WORK INSTRUCTIONS: A line below contains "Where should I click to: Click the Alloc", and a later one contains "511x342 pixels.". Repeat both, with every line between them, exactly.

(Pixel coordinate grounding data)
[Start of Attachment]

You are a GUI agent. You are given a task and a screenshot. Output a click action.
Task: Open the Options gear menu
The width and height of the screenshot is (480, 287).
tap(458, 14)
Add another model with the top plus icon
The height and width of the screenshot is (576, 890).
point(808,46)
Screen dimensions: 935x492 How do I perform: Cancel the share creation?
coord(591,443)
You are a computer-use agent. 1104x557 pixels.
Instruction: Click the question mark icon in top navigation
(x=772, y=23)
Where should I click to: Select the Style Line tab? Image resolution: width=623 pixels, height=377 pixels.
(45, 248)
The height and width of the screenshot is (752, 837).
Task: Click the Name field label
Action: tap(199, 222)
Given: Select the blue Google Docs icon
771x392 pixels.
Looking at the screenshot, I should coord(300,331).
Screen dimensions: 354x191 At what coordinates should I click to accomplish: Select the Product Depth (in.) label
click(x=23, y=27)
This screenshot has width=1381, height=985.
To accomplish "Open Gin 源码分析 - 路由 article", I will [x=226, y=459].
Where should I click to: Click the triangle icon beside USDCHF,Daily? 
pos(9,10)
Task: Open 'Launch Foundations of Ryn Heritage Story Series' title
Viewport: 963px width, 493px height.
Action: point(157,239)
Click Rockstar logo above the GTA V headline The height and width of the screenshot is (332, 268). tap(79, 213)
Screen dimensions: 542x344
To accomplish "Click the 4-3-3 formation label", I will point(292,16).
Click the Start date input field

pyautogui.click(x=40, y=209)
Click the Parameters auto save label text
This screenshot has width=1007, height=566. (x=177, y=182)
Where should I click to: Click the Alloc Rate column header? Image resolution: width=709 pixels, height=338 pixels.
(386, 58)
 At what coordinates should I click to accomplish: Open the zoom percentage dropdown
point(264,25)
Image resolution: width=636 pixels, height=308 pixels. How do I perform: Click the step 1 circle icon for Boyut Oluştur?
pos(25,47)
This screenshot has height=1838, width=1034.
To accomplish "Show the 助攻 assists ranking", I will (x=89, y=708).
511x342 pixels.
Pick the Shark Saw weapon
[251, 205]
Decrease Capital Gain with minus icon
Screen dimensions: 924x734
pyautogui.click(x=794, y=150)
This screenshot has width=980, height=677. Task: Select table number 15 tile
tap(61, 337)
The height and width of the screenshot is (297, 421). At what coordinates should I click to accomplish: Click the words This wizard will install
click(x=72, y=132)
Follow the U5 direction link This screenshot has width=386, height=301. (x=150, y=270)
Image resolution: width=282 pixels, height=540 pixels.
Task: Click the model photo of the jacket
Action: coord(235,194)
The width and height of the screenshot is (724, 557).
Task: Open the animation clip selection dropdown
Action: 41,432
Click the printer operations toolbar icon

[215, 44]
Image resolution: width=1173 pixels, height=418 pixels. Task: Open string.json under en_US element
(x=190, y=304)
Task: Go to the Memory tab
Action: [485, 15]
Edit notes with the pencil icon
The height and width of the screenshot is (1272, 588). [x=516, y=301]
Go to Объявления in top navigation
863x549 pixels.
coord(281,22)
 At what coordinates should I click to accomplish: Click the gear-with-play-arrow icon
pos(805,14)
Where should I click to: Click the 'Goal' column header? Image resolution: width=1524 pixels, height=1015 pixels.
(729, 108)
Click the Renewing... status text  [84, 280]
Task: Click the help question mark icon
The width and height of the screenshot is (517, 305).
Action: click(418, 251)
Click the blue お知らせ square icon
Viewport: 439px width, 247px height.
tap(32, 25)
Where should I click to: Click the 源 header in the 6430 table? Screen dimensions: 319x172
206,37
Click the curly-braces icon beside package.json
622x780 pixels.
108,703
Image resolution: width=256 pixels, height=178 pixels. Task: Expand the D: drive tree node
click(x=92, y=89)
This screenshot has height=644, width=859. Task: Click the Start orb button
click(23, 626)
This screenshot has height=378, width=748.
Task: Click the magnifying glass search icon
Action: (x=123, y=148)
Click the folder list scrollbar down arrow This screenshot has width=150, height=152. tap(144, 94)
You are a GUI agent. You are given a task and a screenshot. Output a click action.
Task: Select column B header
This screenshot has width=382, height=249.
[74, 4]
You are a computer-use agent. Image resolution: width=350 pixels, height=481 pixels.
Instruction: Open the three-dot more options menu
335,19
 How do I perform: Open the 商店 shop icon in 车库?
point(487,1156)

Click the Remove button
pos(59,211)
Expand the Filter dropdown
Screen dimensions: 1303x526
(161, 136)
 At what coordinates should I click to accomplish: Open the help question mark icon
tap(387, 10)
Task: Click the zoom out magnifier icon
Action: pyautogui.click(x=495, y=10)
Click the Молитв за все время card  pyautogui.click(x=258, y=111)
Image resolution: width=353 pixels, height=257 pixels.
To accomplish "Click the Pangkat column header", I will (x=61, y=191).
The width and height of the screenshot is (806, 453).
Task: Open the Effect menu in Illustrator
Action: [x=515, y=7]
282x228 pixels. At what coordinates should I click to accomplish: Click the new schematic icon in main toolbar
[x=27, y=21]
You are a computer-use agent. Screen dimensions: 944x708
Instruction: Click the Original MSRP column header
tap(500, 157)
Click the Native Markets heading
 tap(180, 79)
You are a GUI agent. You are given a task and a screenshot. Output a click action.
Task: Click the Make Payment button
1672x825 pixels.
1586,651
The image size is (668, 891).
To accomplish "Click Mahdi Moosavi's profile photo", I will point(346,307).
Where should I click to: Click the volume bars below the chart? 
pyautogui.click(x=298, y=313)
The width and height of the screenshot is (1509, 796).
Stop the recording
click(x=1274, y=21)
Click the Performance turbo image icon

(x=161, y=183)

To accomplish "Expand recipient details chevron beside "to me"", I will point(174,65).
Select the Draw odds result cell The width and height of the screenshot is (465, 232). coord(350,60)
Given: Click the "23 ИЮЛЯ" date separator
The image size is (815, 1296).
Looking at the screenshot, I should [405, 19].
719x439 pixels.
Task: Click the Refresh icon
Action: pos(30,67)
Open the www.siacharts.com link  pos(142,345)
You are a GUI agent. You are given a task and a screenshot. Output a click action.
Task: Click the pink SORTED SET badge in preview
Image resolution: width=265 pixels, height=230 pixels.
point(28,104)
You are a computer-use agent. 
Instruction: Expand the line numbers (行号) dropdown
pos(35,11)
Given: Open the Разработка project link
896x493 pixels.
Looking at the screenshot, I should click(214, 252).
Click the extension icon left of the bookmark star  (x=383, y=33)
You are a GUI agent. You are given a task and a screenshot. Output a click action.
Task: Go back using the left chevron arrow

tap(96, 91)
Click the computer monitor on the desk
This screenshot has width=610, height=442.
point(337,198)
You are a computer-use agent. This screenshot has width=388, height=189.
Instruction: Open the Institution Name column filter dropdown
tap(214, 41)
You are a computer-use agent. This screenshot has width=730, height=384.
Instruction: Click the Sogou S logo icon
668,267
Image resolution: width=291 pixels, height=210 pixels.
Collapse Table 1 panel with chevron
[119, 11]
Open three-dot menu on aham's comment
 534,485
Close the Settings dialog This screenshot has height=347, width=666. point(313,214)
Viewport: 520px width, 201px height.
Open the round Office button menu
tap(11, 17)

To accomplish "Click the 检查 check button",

[End of Attachment]

RESULT:
Where should I click to: Click the Alloc Rate column header? Image resolution: width=709 pixels, height=338 pixels.
(386, 58)
 At what coordinates should I click to accomplish: Open the zoom percentage dropdown
point(264,25)
Image resolution: width=636 pixels, height=308 pixels. How do I perform: Click the step 1 circle icon for Boyut Oluştur?
pos(25,47)
This screenshot has height=1838, width=1034.
To accomplish "Show the 助攻 assists ranking", I will (x=89, y=708).
511x342 pixels.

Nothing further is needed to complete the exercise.